Товарищ министра внутренних дел давал большой прием. На нем было много гостей. В том числе и дядя Полины – редактор «Сибирской жизни» Александр Васильевич Андреев. Увидев меня, он бросился с рукопожатиями и все сетовал:
– Как жаль, что вы не приехали на неделю раньше. Совместно нам бы удалось образумить упрямицу. Она из Омска приехала сама не своя. Словно в нее черт вселился. Стала ходить на эсеровские сборища, даже большевикам в тюрьму передачи носила. Меня стала называть реакционером и прислужником буржуазии. Однажды ее арестовали за участие в антиправительственном митинге, но потом, узнав, что она моя племянница, отпустили. Когда она заявила, что уезжает, я, честно признаюсь, даже вздохнул с облегчением. Форменная большевичка. Может, хлебнув лиха в уездной глуши, повзрослеет. Мальца только жалко. Но она заботливая мать. Поди не угробит.
В комнату вошел Муромский, и газетчик переключился на него.
– Пётр Васильевич, не могли бы вы дать интервью для читателей «Сибирской жизни»?
– Прямо здесь? – удивился премьер. – А почему бы нет? Делу время, а потехе час. Задавайте ваши вопросы, любезный Александр Васильевич.
– В военное время всех в первую очередь интересует положение на фронте.
– Пока ситуация складывается в нашу пользу. Наступление на южном участке развивается. Скоро наши войска должны выйти к Волге. Только бы не иссяк наступательный порыв. Переход к позиционной войне будет не в нашу пользу. Потому что большевики контролируют территорию с превосходящим населением, и если им дать передышку, то они смогут поставить под ружье гораздо больше солдат. К тому же в их руках находятся промышленно развитые районы. А Сибирь малолюдна, нам неоткуда черпать пополнение для убывающей в боях армии, а в поставках оружия, боеприпасов и обмундирования мы сильно зависим от союзников. Пока мы одерживаем победы, они с нами. А если фортуна перестанет быть к нам благосклонной?

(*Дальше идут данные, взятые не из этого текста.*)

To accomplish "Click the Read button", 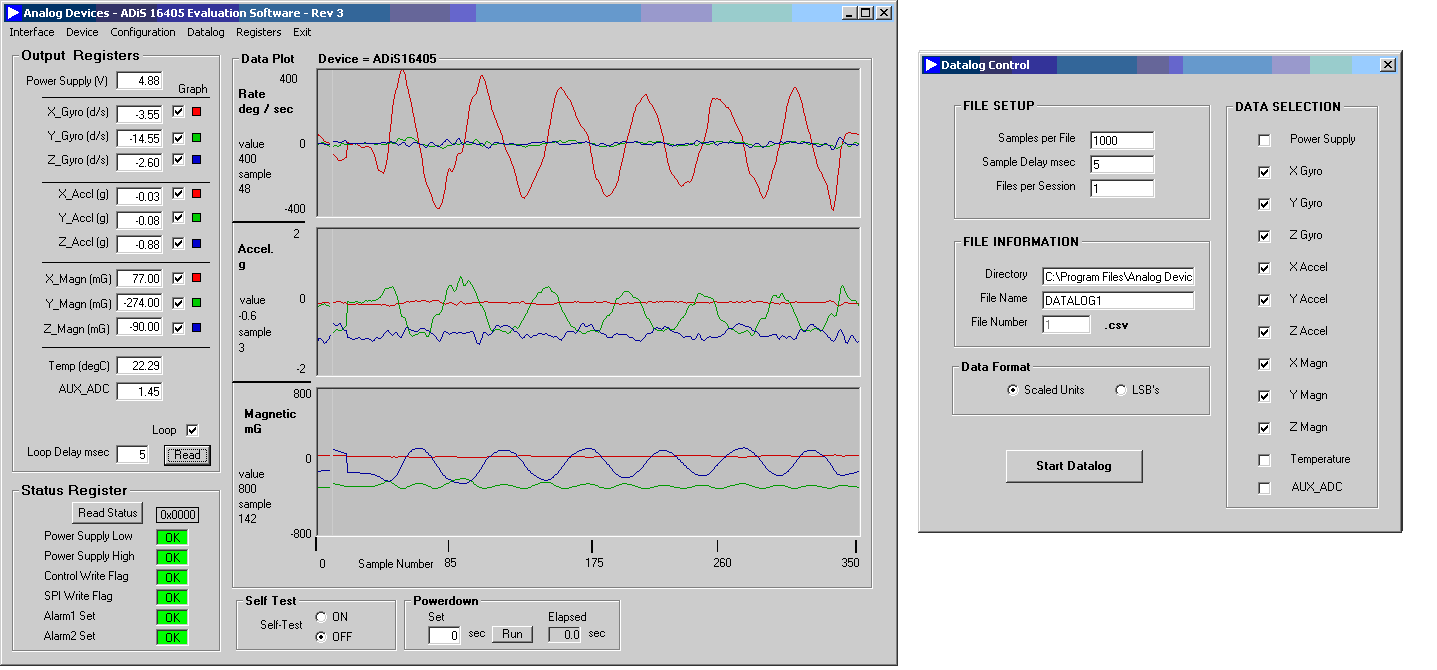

– По имеющимся у редакции сведениям, настроение у воинов Сибирской армии боевое. Такое же впечатление вынес из своей поездки и Верховный правитель. Скоро будет взята Вятка. А оттуда недалеко и до Москвы.
– У меня на этот счет есть иные сведения. Солдаты генерала Полыхаева отважно наступают под обаянием личной храбрости и мужества своего командующего, а в других армиях, действующих на фронте, иные настроения. Очень многим надоела братоубийственная война… Дай нам бог сохранить этот наступательный порыв до полной победы над врагом и достичь ее как можно скорее.
– Скоро ли мировые державы признают ваше правительство?
– Это также зависит от наших военных успехов. По дипломатическим каналам нам стало известно, что Ленин направил американскому президенту Вильсону[162]предложение заключить перемирие на всех фронтах на условии признания де-факто всех существующих правительств. Большевикам, конечно, верить нельзя, для них не существует никаких правовых норм. Они признают только силу. Но союзники не должны игнорировать любую возможность предотвратить насильственное завоевание коммунистами освободившихся областей России. И если мировые державы согласятся признать в первую очередь Сибирское правительство, а лишь потом Всероссийское, то я хоть сейчас поставлю свою подпись под этим документом.